In a letter to the Departments of Health and Human Services and Commerce, shared first with The Hill, the lawmakers called for more transparency about a working group that has been tasked with reviewing the administration’s “march-in rights.”
March-in rights are an authority granted under a 1980 law that allow the government to take control of a private company’s patent and license the product to other manufacturers if it is not made available to the public on reasonable terms.
In the letter sent Friday, Sens. Warren, Angus King (I-Maine) and Rep. Lloyd Doggett (D-Texas) said they were “concerned that there have been no public updates about the Working Group’s membership, process, timeline, or scope of work in the more than two months since it was first announced.”

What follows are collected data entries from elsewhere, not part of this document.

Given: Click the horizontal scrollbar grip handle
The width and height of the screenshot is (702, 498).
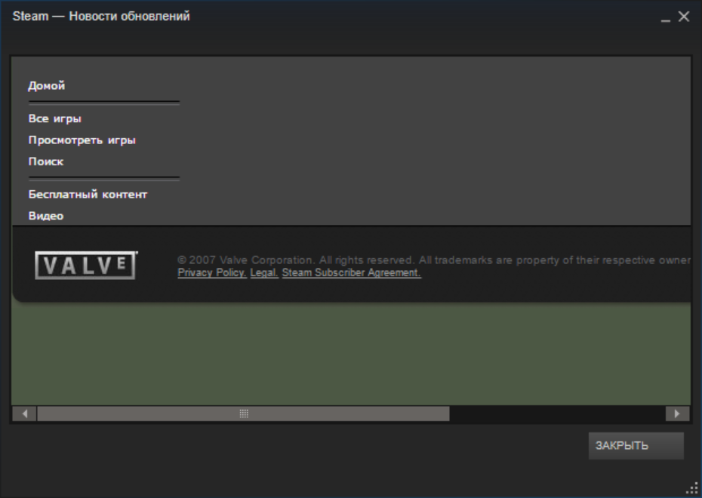Looking at the screenshot, I should tap(244, 413).

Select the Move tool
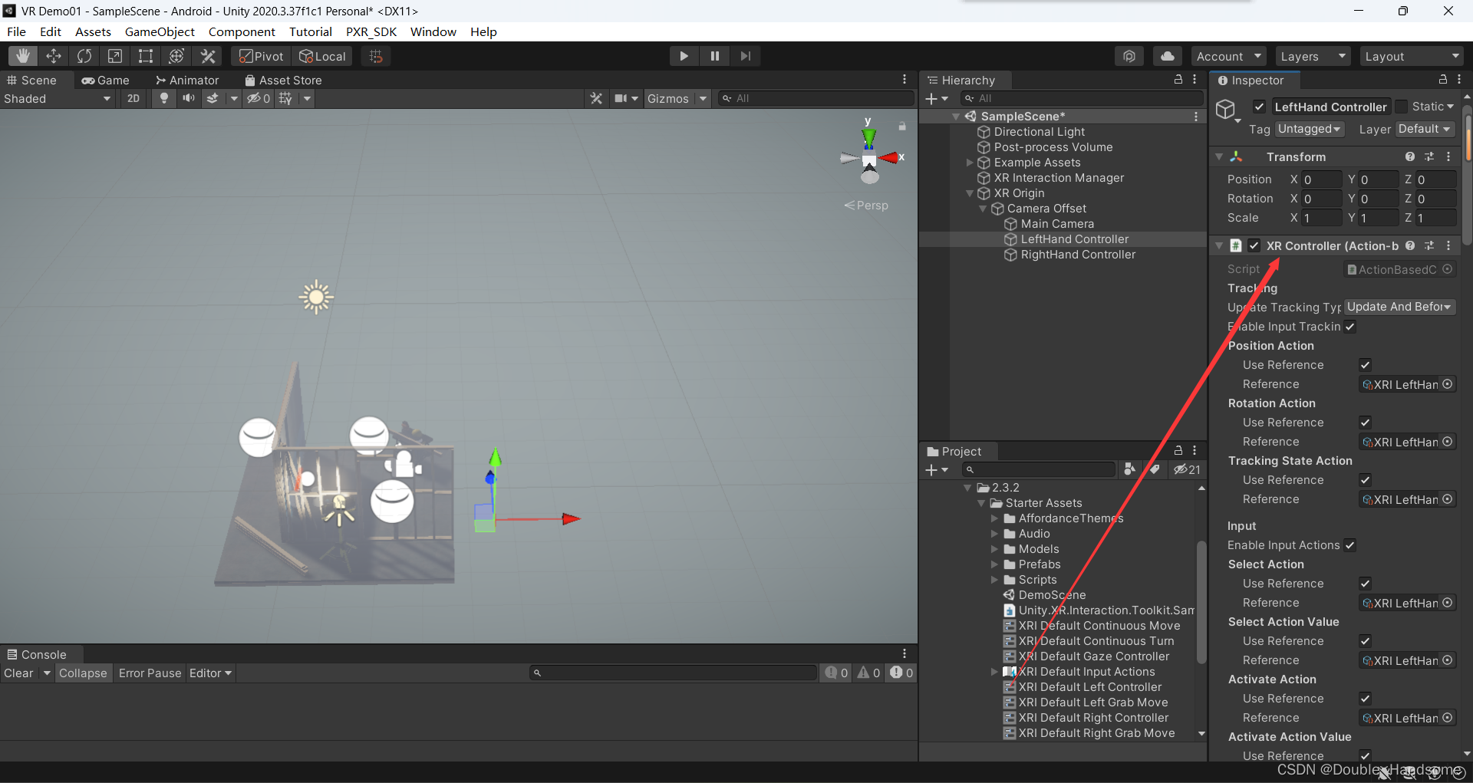click(54, 56)
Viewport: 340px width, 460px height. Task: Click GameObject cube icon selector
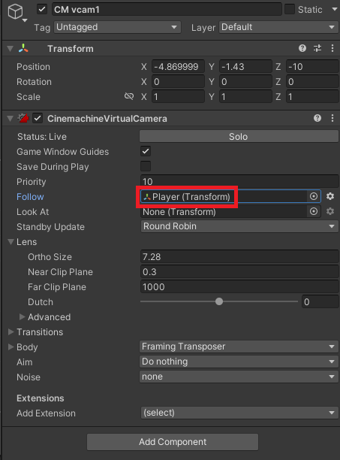[x=16, y=12]
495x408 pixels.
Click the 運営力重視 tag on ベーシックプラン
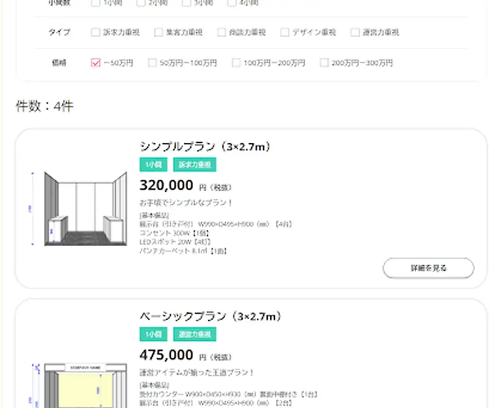(x=194, y=335)
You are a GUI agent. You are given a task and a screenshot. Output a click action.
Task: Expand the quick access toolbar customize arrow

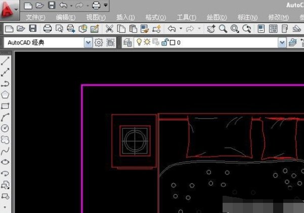pyautogui.click(x=106, y=6)
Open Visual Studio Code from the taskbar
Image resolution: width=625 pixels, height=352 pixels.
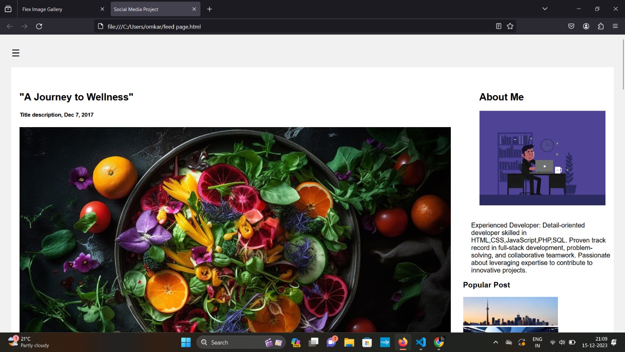421,343
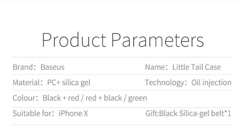Click the Product Parameters heading
This screenshot has width=244, height=140.
pyautogui.click(x=123, y=40)
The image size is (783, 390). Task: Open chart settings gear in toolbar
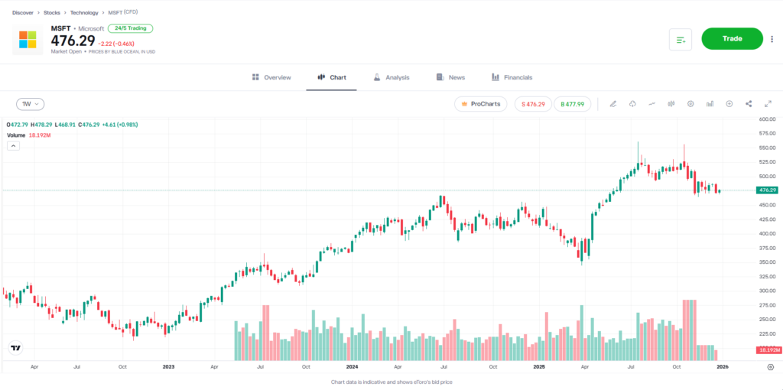[690, 104]
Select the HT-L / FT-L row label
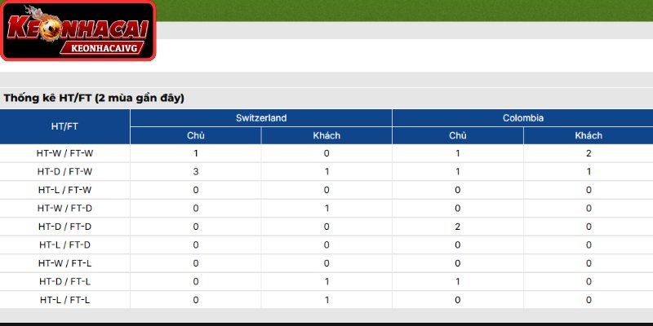Image resolution: width=653 pixels, height=326 pixels. (64, 300)
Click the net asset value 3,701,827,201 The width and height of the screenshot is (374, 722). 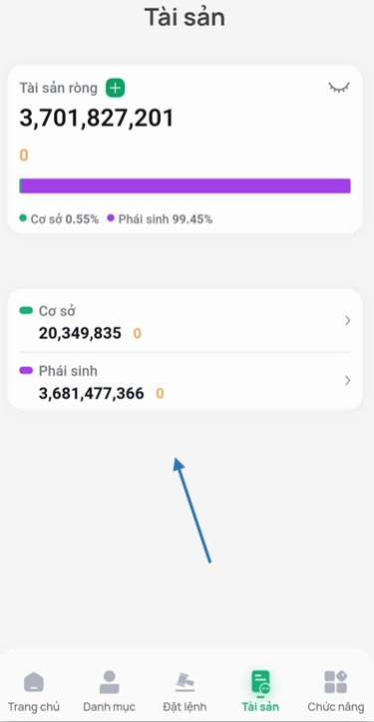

The Biden administration in March rejected a formal request from advocacy groups to use march-in rights to break the patent of the prostate cancer drug Xtandi as a way to lower the price.
At the same time though, the administration announced a plan to review its march-in authority with an interagency working group, and to develop criteria, “including price,” for using the rights.
The lawmakers asked the agencies for answers to questions about how the group will operate, including how agency leadership will ensure the process remains independent from “corporate interests.”
They also pressed for a list of patents that have benefited from government resources.
The Inflation Reduction Act gives Medicare the ability for the first time to negotiate the prices of some drugs, but progressives like Warren want the administration to go further to lower drug prices, including by breaking patents.